Daraufhin hab ich mir was zu HashMaps durchgelesen, aber ich versteh noch nicht ganz was der Code jetzt genau macht. Kann mir da jemand Stück für Stück erklären was passiert?


----------



## Xyz1 (27. Apr 2017)

Zu viel Overhead. Nimm Arrays....


----------



## Jasmin589 (27. Apr 2017)

Nichts gegen dich, aber die Antwort bringt mir jetzt eher nix. Ich mein ich will es ja lernen und wenn es dafür einen eleganteren Weg gibt, den wohl viele so machen dann würde ich auch gerne wissen wie der funktioniert.


----------



## Xyz1 (27. Apr 2017)

Damit ich auch was zu Frage beitrage: Die Map zählt die Häufigkeit der Buchstaben.

"eleganter Weg"/best practice: Hab ich dir doch schon gesagt, nimm Arrays....


----------



## Xyz1 (27. Apr 2017)

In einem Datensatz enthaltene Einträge
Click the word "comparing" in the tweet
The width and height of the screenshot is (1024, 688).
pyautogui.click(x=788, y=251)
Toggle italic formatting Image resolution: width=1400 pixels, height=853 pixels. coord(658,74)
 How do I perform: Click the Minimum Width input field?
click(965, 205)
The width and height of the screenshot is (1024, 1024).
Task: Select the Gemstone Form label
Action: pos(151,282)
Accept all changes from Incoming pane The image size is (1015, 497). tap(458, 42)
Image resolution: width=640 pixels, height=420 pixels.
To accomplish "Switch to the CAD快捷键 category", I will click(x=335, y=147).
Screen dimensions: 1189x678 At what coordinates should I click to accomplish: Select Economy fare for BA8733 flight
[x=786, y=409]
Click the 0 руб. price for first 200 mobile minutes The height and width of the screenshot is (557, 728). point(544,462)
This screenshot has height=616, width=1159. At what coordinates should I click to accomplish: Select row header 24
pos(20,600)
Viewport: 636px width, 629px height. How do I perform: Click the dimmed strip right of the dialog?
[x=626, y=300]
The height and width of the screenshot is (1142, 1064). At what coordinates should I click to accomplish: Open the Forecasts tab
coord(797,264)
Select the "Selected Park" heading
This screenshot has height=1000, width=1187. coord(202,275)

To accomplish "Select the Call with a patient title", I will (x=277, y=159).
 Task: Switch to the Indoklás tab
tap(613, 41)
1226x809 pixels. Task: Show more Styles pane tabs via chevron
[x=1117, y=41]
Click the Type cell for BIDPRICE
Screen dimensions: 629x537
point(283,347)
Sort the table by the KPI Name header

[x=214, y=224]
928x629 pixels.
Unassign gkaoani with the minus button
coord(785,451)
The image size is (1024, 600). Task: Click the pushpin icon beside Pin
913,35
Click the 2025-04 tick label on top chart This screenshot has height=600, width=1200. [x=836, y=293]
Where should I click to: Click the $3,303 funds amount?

= Ziel =
Beantworte bitte diese Fragen zum Thread über HashMaps:
1. Welchen Grund nennt Xyz1 in seinem ersten Beitrag gegen die HashMap?
2. Was verwendet man laut Xyz1 stattdessen?
3. Was zählt die Map laut Xyz1?

= Vollständige Antwort =
1. Zu viel Overhead.
2. Arrays.
3. Die Häufigkeit der Buchstaben.